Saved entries
※ ※ ※
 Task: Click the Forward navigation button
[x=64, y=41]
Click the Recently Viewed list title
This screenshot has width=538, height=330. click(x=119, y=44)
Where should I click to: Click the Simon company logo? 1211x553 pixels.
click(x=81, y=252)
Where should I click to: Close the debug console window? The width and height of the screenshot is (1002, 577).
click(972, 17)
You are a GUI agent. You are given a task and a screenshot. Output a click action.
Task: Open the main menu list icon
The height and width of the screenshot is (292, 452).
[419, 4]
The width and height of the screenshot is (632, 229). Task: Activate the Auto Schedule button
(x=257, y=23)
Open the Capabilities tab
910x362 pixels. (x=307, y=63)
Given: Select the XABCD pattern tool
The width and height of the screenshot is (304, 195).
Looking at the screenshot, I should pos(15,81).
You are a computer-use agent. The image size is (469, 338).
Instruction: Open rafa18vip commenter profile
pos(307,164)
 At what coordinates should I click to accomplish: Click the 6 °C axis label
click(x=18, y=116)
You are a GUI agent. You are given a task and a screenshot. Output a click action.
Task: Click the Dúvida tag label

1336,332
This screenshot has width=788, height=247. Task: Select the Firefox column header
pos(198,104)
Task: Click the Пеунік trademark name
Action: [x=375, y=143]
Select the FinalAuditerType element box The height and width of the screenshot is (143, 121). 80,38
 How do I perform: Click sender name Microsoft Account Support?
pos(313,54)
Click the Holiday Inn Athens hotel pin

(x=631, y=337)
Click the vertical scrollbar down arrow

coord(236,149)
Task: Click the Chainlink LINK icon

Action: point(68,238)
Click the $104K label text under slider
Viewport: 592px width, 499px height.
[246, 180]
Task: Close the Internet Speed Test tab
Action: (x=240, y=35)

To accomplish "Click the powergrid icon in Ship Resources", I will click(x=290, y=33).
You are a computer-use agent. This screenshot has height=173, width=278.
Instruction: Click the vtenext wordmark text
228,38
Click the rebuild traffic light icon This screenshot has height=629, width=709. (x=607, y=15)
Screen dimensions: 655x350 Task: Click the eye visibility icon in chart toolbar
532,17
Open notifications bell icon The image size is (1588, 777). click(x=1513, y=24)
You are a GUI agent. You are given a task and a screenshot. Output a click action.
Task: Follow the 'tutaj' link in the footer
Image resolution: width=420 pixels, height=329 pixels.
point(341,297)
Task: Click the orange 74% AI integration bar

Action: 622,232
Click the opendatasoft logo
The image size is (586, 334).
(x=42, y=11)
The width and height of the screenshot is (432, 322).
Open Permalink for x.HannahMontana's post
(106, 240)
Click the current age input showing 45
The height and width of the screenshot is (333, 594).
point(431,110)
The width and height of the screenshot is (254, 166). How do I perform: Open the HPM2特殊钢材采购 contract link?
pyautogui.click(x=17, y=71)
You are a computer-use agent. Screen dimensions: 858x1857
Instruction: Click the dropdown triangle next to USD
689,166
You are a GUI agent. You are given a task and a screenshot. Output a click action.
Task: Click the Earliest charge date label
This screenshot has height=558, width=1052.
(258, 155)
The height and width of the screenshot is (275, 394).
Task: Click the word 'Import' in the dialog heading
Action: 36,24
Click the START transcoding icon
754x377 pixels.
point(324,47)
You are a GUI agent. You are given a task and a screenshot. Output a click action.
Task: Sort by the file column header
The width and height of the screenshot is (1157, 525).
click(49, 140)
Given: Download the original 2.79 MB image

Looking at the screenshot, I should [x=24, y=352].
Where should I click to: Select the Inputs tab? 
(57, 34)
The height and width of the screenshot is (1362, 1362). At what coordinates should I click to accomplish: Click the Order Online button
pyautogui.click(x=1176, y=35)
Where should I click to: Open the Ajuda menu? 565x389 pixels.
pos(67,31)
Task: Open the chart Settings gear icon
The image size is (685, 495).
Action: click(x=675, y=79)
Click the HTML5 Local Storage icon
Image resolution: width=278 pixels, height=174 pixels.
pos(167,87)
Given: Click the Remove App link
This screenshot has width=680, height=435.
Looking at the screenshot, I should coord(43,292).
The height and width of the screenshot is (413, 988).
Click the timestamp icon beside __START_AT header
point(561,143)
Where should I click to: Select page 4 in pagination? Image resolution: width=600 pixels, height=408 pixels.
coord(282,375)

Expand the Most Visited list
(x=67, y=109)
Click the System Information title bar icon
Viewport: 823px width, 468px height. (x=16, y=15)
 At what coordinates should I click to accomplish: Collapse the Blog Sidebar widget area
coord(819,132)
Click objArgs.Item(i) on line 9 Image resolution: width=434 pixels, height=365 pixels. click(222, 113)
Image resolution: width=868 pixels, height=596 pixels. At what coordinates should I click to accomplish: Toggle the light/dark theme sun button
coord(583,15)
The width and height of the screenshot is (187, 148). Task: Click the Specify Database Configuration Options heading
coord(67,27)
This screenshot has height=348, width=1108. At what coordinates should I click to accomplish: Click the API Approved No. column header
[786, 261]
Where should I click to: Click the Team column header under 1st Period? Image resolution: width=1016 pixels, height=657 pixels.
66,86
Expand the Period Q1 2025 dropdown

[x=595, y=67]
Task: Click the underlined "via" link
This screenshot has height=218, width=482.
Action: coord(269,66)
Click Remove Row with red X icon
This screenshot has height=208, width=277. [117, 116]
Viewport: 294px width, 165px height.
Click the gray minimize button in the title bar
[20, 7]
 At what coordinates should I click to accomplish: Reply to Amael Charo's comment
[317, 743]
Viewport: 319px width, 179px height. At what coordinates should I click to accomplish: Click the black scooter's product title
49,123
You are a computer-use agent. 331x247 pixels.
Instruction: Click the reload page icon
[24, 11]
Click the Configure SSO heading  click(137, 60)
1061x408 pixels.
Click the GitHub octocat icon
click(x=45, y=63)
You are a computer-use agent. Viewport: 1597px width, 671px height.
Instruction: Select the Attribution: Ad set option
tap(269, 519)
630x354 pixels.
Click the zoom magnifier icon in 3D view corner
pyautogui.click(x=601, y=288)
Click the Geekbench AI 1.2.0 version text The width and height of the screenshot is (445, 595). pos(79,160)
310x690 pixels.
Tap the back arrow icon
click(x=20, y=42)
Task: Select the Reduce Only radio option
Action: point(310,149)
※ ※ ※
▶ _PROBLEM DETAILS_: When you repeat the data, keep each line exactly as given.

▶ _RESPONSE BELOW_:
 Task: Click the Forward navigation button
[x=64, y=41]
Click the Recently Viewed list title
This screenshot has width=538, height=330. click(x=119, y=44)
Where should I click to: Click the Simon company logo? 1211x553 pixels.
click(x=81, y=252)
Where should I click to: Close the debug console window? The width and height of the screenshot is (1002, 577).
click(972, 17)
You are a GUI agent. You are given a task and a screenshot. Output a click action.
Task: Open the main menu list icon
The height and width of the screenshot is (292, 452).
[419, 4]
The width and height of the screenshot is (632, 229). Task: Activate the Auto Schedule button
(x=257, y=23)
Open the Capabilities tab
910x362 pixels. (x=307, y=63)
Given: Select the XABCD pattern tool
The width and height of the screenshot is (304, 195).
Looking at the screenshot, I should pos(15,81).
You are a computer-use agent. The image size is (469, 338).
Instruction: Open rafa18vip commenter profile
pos(307,164)
 At what coordinates should I click to accomplish: Click the 6 °C axis label
click(x=18, y=116)
You are a GUI agent. You are given a task and a screenshot. Output a click action.
Task: Click the Dúvida tag label

1336,332
This screenshot has width=788, height=247. Task: Select the Firefox column header
pos(198,104)
Task: Click the Пеунік trademark name
Action: [x=375, y=143]
Select the FinalAuditerType element box The height and width of the screenshot is (143, 121). 80,38
 How do I perform: Click sender name Microsoft Account Support?
pos(313,54)
Click the Holiday Inn Athens hotel pin

(x=631, y=337)
Click the vertical scrollbar down arrow

coord(236,149)
Task: Click the Chainlink LINK icon

Action: point(68,238)
Click the $104K label text under slider
Viewport: 592px width, 499px height.
[246, 180]
Task: Close the Internet Speed Test tab
Action: (x=240, y=35)

To accomplish "Click the powergrid icon in Ship Resources", I will click(x=290, y=33).
You are a computer-use agent. This screenshot has height=173, width=278.
Instruction: Click the vtenext wordmark text
228,38
Click the rebuild traffic light icon This screenshot has height=629, width=709. (x=607, y=15)
Screen dimensions: 655x350 Task: Click the eye visibility icon in chart toolbar
532,17
Open notifications bell icon The image size is (1588, 777). click(x=1513, y=24)
You are a GUI agent. You are given a task and a screenshot. Output a click action.
Task: Follow the 'tutaj' link in the footer
Image resolution: width=420 pixels, height=329 pixels.
point(341,297)
Task: Click the orange 74% AI integration bar

Action: 622,232
Click the opendatasoft logo
The image size is (586, 334).
(x=42, y=11)
The width and height of the screenshot is (432, 322).
Open Permalink for x.HannahMontana's post
(106, 240)
Click the current age input showing 45
The height and width of the screenshot is (333, 594).
point(431,110)
The width and height of the screenshot is (254, 166). How do I perform: Open the HPM2特殊钢材采购 contract link?
pyautogui.click(x=17, y=71)
You are a computer-use agent. Screen dimensions: 858x1857
Instruction: Click the dropdown triangle next to USD
689,166
You are a GUI agent. You are given a task and a screenshot. Output a click action.
Task: Click the Earliest charge date label
This screenshot has height=558, width=1052.
(258, 155)
The height and width of the screenshot is (275, 394).
Task: Click the word 'Import' in the dialog heading
Action: 36,24
Click the START transcoding icon
754x377 pixels.
point(324,47)
You are a GUI agent. You are given a task and a screenshot. Output a click action.
Task: Sort by the file column header
The width and height of the screenshot is (1157, 525).
click(49, 140)
Given: Download the original 2.79 MB image

Looking at the screenshot, I should [x=24, y=352].
Where should I click to: Select the Inputs tab? 
(57, 34)
The height and width of the screenshot is (1362, 1362). At what coordinates should I click to accomplish: Click the Order Online button
pyautogui.click(x=1176, y=35)
Where should I click to: Open the Ajuda menu? 565x389 pixels.
pos(67,31)
Task: Open the chart Settings gear icon
The image size is (685, 495).
Action: click(x=675, y=79)
Click the HTML5 Local Storage icon
Image resolution: width=278 pixels, height=174 pixels.
pos(167,87)
Given: Click the Remove App link
This screenshot has width=680, height=435.
Looking at the screenshot, I should coord(43,292).
The height and width of the screenshot is (413, 988).
Click the timestamp icon beside __START_AT header
point(561,143)
Where should I click to: Select page 4 in pagination? Image resolution: width=600 pixels, height=408 pixels.
coord(282,375)

Expand the Most Visited list
(x=67, y=109)
Click the System Information title bar icon
Viewport: 823px width, 468px height. (x=16, y=15)
 At what coordinates should I click to accomplish: Collapse the Blog Sidebar widget area
coord(819,132)
Click objArgs.Item(i) on line 9 Image resolution: width=434 pixels, height=365 pixels. click(222, 113)
Image resolution: width=868 pixels, height=596 pixels. At what coordinates should I click to accomplish: Toggle the light/dark theme sun button
coord(583,15)
The width and height of the screenshot is (187, 148). Task: Click the Specify Database Configuration Options heading
coord(67,27)
This screenshot has height=348, width=1108. At what coordinates should I click to accomplish: Click the API Approved No. column header
[786, 261]
Where should I click to: Click the Team column header under 1st Period? Image resolution: width=1016 pixels, height=657 pixels.
66,86
Expand the Period Q1 2025 dropdown

[x=595, y=67]
Task: Click the underlined "via" link
This screenshot has height=218, width=482.
Action: coord(269,66)
Click Remove Row with red X icon
This screenshot has height=208, width=277. [117, 116]
Viewport: 294px width, 165px height.
Click the gray minimize button in the title bar
[20, 7]
 At what coordinates should I click to accomplish: Reply to Amael Charo's comment
[317, 743]
Viewport: 319px width, 179px height. At what coordinates should I click to accomplish: Click the black scooter's product title
49,123
You are a computer-use agent. 331x247 pixels.
Instruction: Click the reload page icon
[24, 11]
Click the Configure SSO heading  click(137, 60)
1061x408 pixels.
Click the GitHub octocat icon
click(x=45, y=63)
You are a computer-use agent. Viewport: 1597px width, 671px height.
Instruction: Select the Attribution: Ad set option
tap(269, 519)
630x354 pixels.
Click the zoom magnifier icon in 3D view corner
pyautogui.click(x=601, y=288)
Click the Geekbench AI 1.2.0 version text The width and height of the screenshot is (445, 595). pos(79,160)
310x690 pixels.
Tap the back arrow icon
click(x=20, y=42)
Task: Select the Reduce Only radio option
Action: point(310,149)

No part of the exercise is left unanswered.